The block-wise NF4 quantisation is adopted in this paper, which is applied to the weight matrices that are the primary parameters of the model. While standard floating point quantisation applies the same set of quantisation bins to all weight matrices, the dynamic range of parameter values is not taken into account, resulting in heavily unbalanced quantisation bins. NF4, on the contrary, ensures each bin has an equal number of values by estimating the quantile of the input matrices using the empirical cumulative normal distribution. This leveraged the fact that the parameters of a weight matrix, in general, follow a normal distribution [14].

Specifically, for a $k$ -bit quantisation, $2^{k}+1$ quantiles (i.e. $2^{k}$ quantisation bins) of a theoretical $\mathcal{N}(0,1)$ distribution are first estimated which equally divides the area under the distribution curve. Then, these quantisation bins are normalised to be within the range $[-1,1]$ , as illustrated in Fig. 2. Finally, the parameters of a weight matrix are normalised into the range $[-1,1]$ to find their corresponding quantiles by dividing the maximum absolute value of those parameters. In this way, a similar number of quantised values are obtained for each bin, allowing for a more refined representation of the model parameters. To ensure zero is exactly quantised to zero which is important for padding, asymmetric quantiles are used that ensure the mid bin has the quantisation level of zero (see Fig. 2).

To reduce the influence of extreme values in weight matrices (i.e. outliers) on the maximum absolute value normalisation, block-wise quantisation is applied which divides the weight matrices into small blocks and quantises each block with separate normalisation factors. In this way, outliers in the input tensor are confined to individual blocks, reducing their overall impact on quantisation. As a result, block-wise quantisation allows for individual normalisation factors for each block, resulting in a more fine-grained overall quantisation.

3.3 LoRA for Speaker Adaptation

Compared to full fine-tuning, LoRA adjusts only the low-rank subspace parameters of the model, thereby achieving higher computational efficiency and lower costs for computation and storage. In scenarios with limited speaker data, full fine-tuning methods may be prone to model overfitting, whereas LoRA can alleviate this issue.

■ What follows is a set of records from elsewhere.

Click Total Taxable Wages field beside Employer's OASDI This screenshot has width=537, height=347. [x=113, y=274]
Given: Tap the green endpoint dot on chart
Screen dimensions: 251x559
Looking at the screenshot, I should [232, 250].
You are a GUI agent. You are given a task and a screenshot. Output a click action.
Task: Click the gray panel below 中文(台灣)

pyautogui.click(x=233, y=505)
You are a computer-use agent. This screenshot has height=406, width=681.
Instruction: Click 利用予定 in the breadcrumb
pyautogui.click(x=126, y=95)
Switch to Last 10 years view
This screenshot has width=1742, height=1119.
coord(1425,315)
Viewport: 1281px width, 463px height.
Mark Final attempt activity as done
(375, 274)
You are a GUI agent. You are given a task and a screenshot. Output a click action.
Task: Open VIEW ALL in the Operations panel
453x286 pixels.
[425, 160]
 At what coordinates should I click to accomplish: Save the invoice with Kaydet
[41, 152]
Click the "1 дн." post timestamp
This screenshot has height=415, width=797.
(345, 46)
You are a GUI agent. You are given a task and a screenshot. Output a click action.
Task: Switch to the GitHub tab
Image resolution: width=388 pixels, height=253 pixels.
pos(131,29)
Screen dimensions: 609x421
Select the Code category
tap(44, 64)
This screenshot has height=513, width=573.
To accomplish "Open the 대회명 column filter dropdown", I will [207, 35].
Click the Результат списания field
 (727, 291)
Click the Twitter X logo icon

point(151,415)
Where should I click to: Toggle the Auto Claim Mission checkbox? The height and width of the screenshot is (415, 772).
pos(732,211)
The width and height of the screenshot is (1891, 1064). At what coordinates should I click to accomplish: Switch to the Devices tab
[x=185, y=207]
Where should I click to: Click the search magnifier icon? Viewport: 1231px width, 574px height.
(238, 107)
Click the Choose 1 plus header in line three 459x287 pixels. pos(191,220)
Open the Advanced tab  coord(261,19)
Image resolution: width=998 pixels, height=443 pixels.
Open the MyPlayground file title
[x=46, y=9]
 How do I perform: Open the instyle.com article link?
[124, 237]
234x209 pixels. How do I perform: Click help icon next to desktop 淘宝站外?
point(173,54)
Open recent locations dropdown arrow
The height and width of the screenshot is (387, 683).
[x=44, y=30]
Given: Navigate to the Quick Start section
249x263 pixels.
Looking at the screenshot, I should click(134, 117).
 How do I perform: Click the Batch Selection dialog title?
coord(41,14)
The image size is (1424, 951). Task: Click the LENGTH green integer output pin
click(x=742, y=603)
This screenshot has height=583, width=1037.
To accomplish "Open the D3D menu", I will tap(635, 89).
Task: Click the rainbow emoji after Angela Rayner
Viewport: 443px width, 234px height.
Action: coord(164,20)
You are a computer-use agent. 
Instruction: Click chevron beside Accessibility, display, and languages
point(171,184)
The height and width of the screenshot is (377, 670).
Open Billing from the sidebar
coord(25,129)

For the pretrained ASR model with weight matrix $W_{0}\in\mathbb{R}^{d\times k}$ , its update is expressed through the following equation, where $B\in\mathbb{R}^{d\times r}$ and $A\in\mathbb{R}^{r\times k}$ , with the rank $r\ll\min(d,k)$ .

W_{0}+\Delta W=W_{0}+BA

(1)

In speaker adaptive training, only the LoRA parameters corresponding to each speaker are updated. In this way, effective adaptation to different speakers can be achieved by updating a minimal set of parameters. Moreover, in cases where the base model is quantised, full-precision LoRA serves to some extent to restore full-precision performance to the base model.

Although the target speaker data is always limited, in reality, the target domain data of other speakers is usually available. Therefore, PQM leverages those data to find a better initialisation point for LoRA weights before performing speaker adaptation, referred to as LoRA pretraining. This allows the LoRA parameters to adapt to the target-domain ASR task, providing a more robust starting point for subsequent speaker adaptation. When using LoRA, each speaker corresponds to one set of LoRA parameters. The number of parameters is given by $|\Theta|=2\times L_{\text{LoRA}}\times d_{\text{model}}\times r$ , where $L_{\text{LoRA}}$ is the number of weight matrices to apply LoRA, $d_{\text{model}}$ is the attention layer dimension, and $r$ is the rank.

4 Experimental Setup

4.1 Data

LibriSpeech is an English audiobook dataset. We selected 5 male speakers and 5 female speakers with the largest number of utterances from train-clean-360 as speaker adaptation data. Each speaker contributes approximately 150 utterances, resulting in a total speech duration of roughly 25 minutes. For LoRA pre-training, the train-clean-100 set was used which does not have any speaker overlap with the selected speakers.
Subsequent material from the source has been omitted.